== DIRECTIONS ==
Write out the listing beneath this instruction in its entirety, exactly as it reads.

== DATA FOR THIS TASK ==

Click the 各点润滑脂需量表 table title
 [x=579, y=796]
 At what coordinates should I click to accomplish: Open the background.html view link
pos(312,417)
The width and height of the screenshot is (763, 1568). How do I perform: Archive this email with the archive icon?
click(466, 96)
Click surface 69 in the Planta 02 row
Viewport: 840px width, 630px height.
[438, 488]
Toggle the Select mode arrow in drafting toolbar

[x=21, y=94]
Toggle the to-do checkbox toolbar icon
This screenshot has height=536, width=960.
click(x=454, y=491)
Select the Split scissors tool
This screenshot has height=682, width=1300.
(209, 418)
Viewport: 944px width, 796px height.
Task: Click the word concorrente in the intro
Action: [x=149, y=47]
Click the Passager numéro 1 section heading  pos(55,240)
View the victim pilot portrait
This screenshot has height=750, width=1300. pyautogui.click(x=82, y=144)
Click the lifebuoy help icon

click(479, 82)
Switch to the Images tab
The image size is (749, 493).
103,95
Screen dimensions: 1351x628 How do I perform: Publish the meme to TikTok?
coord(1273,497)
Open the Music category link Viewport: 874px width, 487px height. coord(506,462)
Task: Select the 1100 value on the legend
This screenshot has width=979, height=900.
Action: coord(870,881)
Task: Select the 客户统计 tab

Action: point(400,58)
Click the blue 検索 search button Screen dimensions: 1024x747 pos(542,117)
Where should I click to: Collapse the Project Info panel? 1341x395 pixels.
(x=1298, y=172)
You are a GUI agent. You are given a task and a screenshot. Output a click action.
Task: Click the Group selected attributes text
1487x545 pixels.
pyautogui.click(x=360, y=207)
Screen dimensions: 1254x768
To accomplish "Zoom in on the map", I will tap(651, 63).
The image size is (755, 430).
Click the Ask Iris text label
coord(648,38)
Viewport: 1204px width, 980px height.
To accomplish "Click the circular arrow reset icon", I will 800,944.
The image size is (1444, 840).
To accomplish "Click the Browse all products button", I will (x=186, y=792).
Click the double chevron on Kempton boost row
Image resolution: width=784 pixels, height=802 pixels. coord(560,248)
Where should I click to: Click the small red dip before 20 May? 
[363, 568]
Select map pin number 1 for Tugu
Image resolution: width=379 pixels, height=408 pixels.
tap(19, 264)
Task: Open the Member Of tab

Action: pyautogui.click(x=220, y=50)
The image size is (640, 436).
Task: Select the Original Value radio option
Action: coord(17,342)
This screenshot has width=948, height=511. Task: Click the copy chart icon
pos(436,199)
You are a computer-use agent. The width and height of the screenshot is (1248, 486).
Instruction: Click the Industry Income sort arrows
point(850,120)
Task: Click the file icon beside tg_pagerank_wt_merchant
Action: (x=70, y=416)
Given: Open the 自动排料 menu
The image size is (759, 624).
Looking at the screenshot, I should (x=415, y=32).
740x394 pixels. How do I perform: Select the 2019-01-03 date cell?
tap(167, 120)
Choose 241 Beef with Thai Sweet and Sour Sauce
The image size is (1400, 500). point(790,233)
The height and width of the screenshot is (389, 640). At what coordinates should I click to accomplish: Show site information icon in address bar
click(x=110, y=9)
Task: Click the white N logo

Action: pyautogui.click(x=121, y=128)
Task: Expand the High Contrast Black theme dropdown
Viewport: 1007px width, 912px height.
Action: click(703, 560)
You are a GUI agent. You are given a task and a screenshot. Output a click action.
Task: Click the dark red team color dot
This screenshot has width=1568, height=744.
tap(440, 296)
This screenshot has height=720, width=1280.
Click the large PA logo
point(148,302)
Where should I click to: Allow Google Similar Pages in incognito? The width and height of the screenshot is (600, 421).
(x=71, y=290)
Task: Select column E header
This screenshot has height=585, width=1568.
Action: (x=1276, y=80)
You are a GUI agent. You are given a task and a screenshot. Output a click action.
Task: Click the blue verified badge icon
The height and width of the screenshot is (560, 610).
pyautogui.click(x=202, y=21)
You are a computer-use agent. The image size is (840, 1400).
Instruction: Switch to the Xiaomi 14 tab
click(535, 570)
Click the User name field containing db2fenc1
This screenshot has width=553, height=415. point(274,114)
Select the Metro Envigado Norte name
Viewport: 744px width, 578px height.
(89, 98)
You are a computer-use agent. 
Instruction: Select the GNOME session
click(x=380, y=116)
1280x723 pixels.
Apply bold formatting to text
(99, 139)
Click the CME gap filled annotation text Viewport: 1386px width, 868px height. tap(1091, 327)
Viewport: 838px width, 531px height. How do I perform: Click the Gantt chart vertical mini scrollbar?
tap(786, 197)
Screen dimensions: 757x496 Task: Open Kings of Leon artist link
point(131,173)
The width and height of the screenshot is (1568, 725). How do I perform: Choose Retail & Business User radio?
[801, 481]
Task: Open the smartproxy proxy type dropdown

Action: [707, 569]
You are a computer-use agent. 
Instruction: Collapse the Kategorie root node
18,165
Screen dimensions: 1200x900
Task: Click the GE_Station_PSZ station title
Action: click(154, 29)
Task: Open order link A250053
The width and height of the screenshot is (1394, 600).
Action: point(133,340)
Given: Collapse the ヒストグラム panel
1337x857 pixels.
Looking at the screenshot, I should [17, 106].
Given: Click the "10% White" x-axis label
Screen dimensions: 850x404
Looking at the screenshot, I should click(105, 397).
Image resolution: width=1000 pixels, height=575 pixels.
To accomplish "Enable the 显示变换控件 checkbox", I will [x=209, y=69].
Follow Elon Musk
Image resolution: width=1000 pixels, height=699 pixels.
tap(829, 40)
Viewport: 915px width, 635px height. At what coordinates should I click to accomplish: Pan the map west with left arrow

== RESPONSE TO THE TASK ==
Click the 各点润滑脂需量表 table title
 [x=579, y=796]
 At what coordinates should I click to accomplish: Open the background.html view link
pos(312,417)
The width and height of the screenshot is (763, 1568). How do I perform: Archive this email with the archive icon?
click(466, 96)
Click surface 69 in the Planta 02 row
Viewport: 840px width, 630px height.
[438, 488]
Toggle the Select mode arrow in drafting toolbar

[x=21, y=94]
Toggle the to-do checkbox toolbar icon
This screenshot has height=536, width=960.
click(x=454, y=491)
Select the Split scissors tool
This screenshot has height=682, width=1300.
(209, 418)
Viewport: 944px width, 796px height.
Task: Click the word concorrente in the intro
Action: [x=149, y=47]
Click the Passager numéro 1 section heading  pos(55,240)
View the victim pilot portrait
This screenshot has height=750, width=1300. pyautogui.click(x=82, y=144)
Click the lifebuoy help icon

click(479, 82)
Switch to the Images tab
The image size is (749, 493).
103,95
Screen dimensions: 1351x628 How do I perform: Publish the meme to TikTok?
coord(1273,497)
Open the Music category link Viewport: 874px width, 487px height. coord(506,462)
Task: Select the 1100 value on the legend
This screenshot has width=979, height=900.
Action: coord(870,881)
Task: Select the 客户统计 tab

Action: point(400,58)
Click the blue 検索 search button Screen dimensions: 1024x747 pos(542,117)
Where should I click to: Collapse the Project Info panel? 1341x395 pixels.
(x=1298, y=172)
You are a GUI agent. You are given a task and a screenshot. Output a click action.
Task: Click the Group selected attributes text
1487x545 pixels.
pyautogui.click(x=360, y=207)
Screen dimensions: 1254x768
To accomplish "Zoom in on the map", I will tap(651, 63).
The image size is (755, 430).
Click the Ask Iris text label
coord(648,38)
Viewport: 1204px width, 980px height.
To accomplish "Click the circular arrow reset icon", I will 800,944.
The image size is (1444, 840).
To accomplish "Click the Browse all products button", I will (x=186, y=792).
Click the double chevron on Kempton boost row
Image resolution: width=784 pixels, height=802 pixels. coord(560,248)
Where should I click to: Click the small red dip before 20 May? 
[363, 568]
Select map pin number 1 for Tugu
Image resolution: width=379 pixels, height=408 pixels.
tap(19, 264)
Task: Open the Member Of tab

Action: pyautogui.click(x=220, y=50)
The image size is (640, 436).
Task: Select the Original Value radio option
Action: coord(17,342)
This screenshot has width=948, height=511. Task: Click the copy chart icon
pos(436,199)
You are a computer-use agent. The width and height of the screenshot is (1248, 486).
Instruction: Click the Industry Income sort arrows
point(850,120)
Task: Click the file icon beside tg_pagerank_wt_merchant
Action: (x=70, y=416)
Given: Open the 自动排料 menu
The image size is (759, 624).
Looking at the screenshot, I should (x=415, y=32).
740x394 pixels. How do I perform: Select the 2019-01-03 date cell?
tap(167, 120)
Choose 241 Beef with Thai Sweet and Sour Sauce
The image size is (1400, 500). point(790,233)
The height and width of the screenshot is (389, 640). At what coordinates should I click to accomplish: Show site information icon in address bar
click(x=110, y=9)
Task: Click the white N logo

Action: pyautogui.click(x=121, y=128)
Task: Expand the High Contrast Black theme dropdown
Viewport: 1007px width, 912px height.
Action: click(703, 560)
You are a GUI agent. You are given a task and a screenshot. Output a click action.
Task: Click the dark red team color dot
This screenshot has width=1568, height=744.
tap(440, 296)
This screenshot has height=720, width=1280.
Click the large PA logo
point(148,302)
Where should I click to: Allow Google Similar Pages in incognito? The width and height of the screenshot is (600, 421).
(x=71, y=290)
Task: Select column E header
This screenshot has height=585, width=1568.
Action: (x=1276, y=80)
You are a GUI agent. You are given a task and a screenshot. Output a click action.
Task: Click the blue verified badge icon
The height and width of the screenshot is (560, 610).
pyautogui.click(x=202, y=21)
You are a computer-use agent. The image size is (840, 1400).
Instruction: Switch to the Xiaomi 14 tab
click(535, 570)
Click the User name field containing db2fenc1
This screenshot has width=553, height=415. point(274,114)
Select the Metro Envigado Norte name
Viewport: 744px width, 578px height.
(89, 98)
You are a computer-use agent. 
Instruction: Select the GNOME session
click(x=380, y=116)
1280x723 pixels.
Apply bold formatting to text
(99, 139)
Click the CME gap filled annotation text Viewport: 1386px width, 868px height. tap(1091, 327)
Viewport: 838px width, 531px height. How do I perform: Click the Gantt chart vertical mini scrollbar?
tap(786, 197)
Screen dimensions: 757x496 Task: Open Kings of Leon artist link
point(131,173)
The width and height of the screenshot is (1568, 725). How do I perform: Choose Retail & Business User radio?
[801, 481]
Task: Open the smartproxy proxy type dropdown

Action: [707, 569]
You are a computer-use agent. 
Instruction: Collapse the Kategorie root node
18,165
Screen dimensions: 1200x900
Task: Click the GE_Station_PSZ station title
Action: click(154, 29)
Task: Open order link A250053
The width and height of the screenshot is (1394, 600).
Action: point(133,340)
Given: Collapse the ヒストグラム panel
1337x857 pixels.
Looking at the screenshot, I should [17, 106].
Given: Click the "10% White" x-axis label
Screen dimensions: 850x404
Looking at the screenshot, I should click(105, 397).
Image resolution: width=1000 pixels, height=575 pixels.
To accomplish "Enable the 显示变换控件 checkbox", I will [x=209, y=69].
Follow Elon Musk
Image resolution: width=1000 pixels, height=699 pixels.
tap(829, 40)
Viewport: 915px width, 635px height. At what coordinates should I click to accomplish: Pan the map west with left arrow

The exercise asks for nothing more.